Presented by: Daniel Lucraft & Matt Wynne
De-normalisation is just one of many strategies to cope with the scaling requirements of an application. It is the process of devising a method to group relevant data together in an optimal way for the system to return what is required quickly.
During the talk Daniel and Matt explained how Songkick has devised a series of classes to implement a de-normalisation strategy using a key value store in a document based database (MongoDB).
They use the Model View Presenter (MVP Presenter first) design pattern to serve up content for the views on the website. Presenters are first class domain objects tailored for displaying a single page or module of information. So when looking at information on the site you are actually seeing content returned from a document store through the Presenter.
This however presents it’s own bunch of problems. The first and probably most obvious is consistency. Unlike caching, content is not expired and then re-generated on demand, content will be regenerated as and when it is created or updated.

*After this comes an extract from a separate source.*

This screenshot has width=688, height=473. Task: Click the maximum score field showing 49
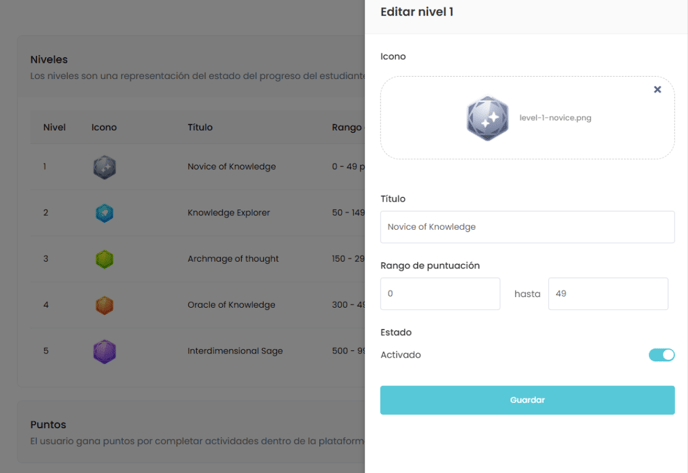[608, 294]
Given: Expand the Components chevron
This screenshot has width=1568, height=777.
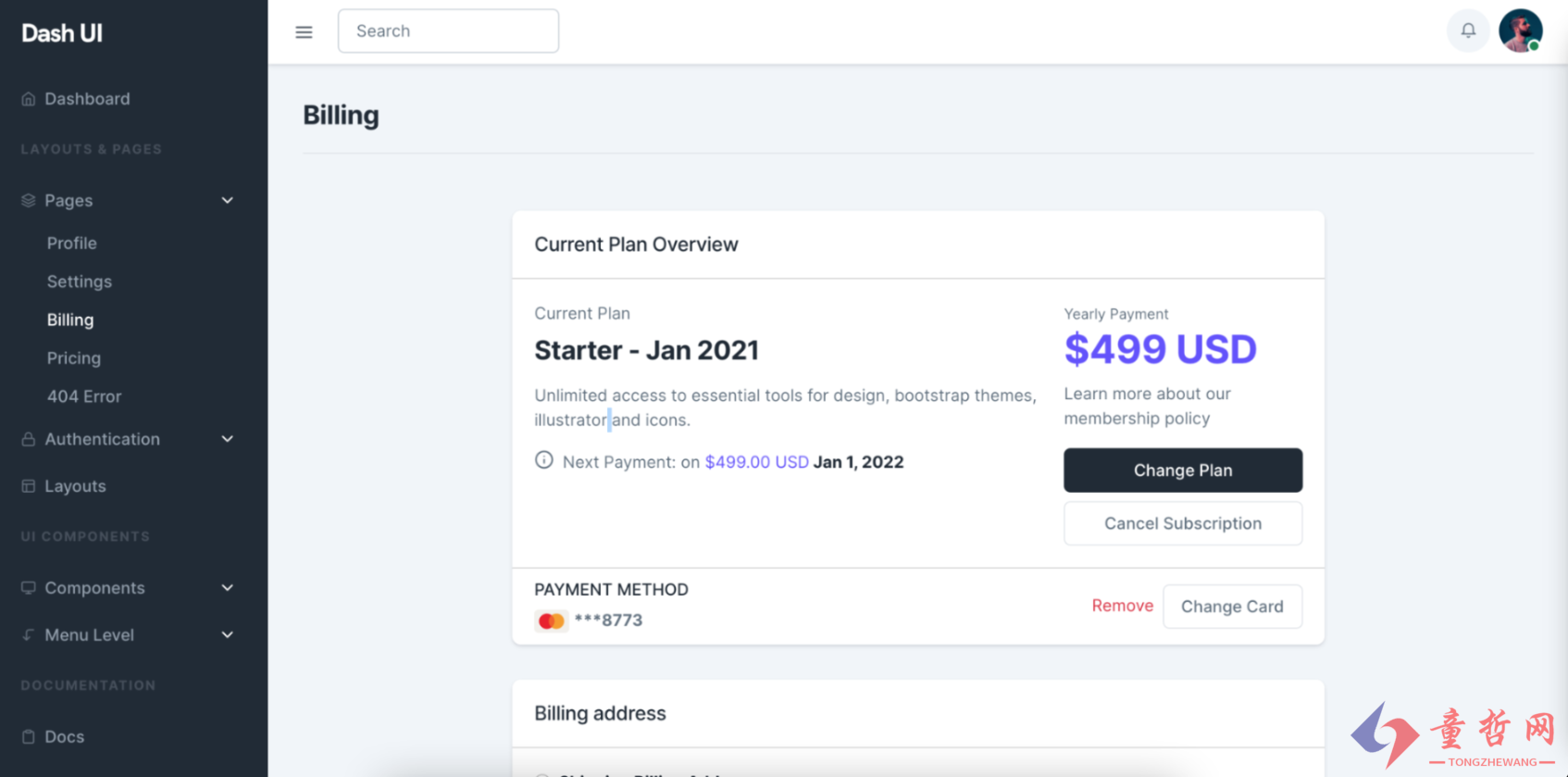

Presenter, Soli and Silovator
A presenter is basically a model which has methods to get only the data required for the view element and store these in the specific document. A typical presenter looks like this:
class EventListingPresenter
def initialize(event)
@event = event
end
def title; @event.artists.map(&:name).to_sentance; end
def image_count; @event.images.count; end
def attendance_count; @event.attending_users.count; end
#silo creates document on save using silo methods
silo_method :title
silo_method :image_count
silo_method :attendance_count
ends
The silo_method works in a similar way to memoization. Data will attempt to return from the document store and failover to using the actual database through ActiveRecord.
Cache control
Cache expiration is controlled through asynchronous observers called Silovators. These silovators listen for events like create, update and delete on objects and run processes to generate the presenter data for any given presenter. For example:
class EventListingSilovator < AsyncObserver
listen :create, Attendance do
Silo.generate(presenter_for(attendance.event))
end
listen :update, Venue do
venue.events.each do |event|
Silo.generate(presenter_for(event.venue))
end
end
end
The silovator processes could be running on any number of machines, which creates another problem with possible race conditions. This is solved using http://github.com/songkick/mega_mutex which will ensure when a job is picked up, no other client will run that job at the same time. Megamutex uses memcache-client so your environment must be setup to use it.
Songkick have multiple background tasks which consume events and perform actions, these include ImageResizer, EmailNotifier and Silovater which all take advantage of mega_mutex to guarantee consistency.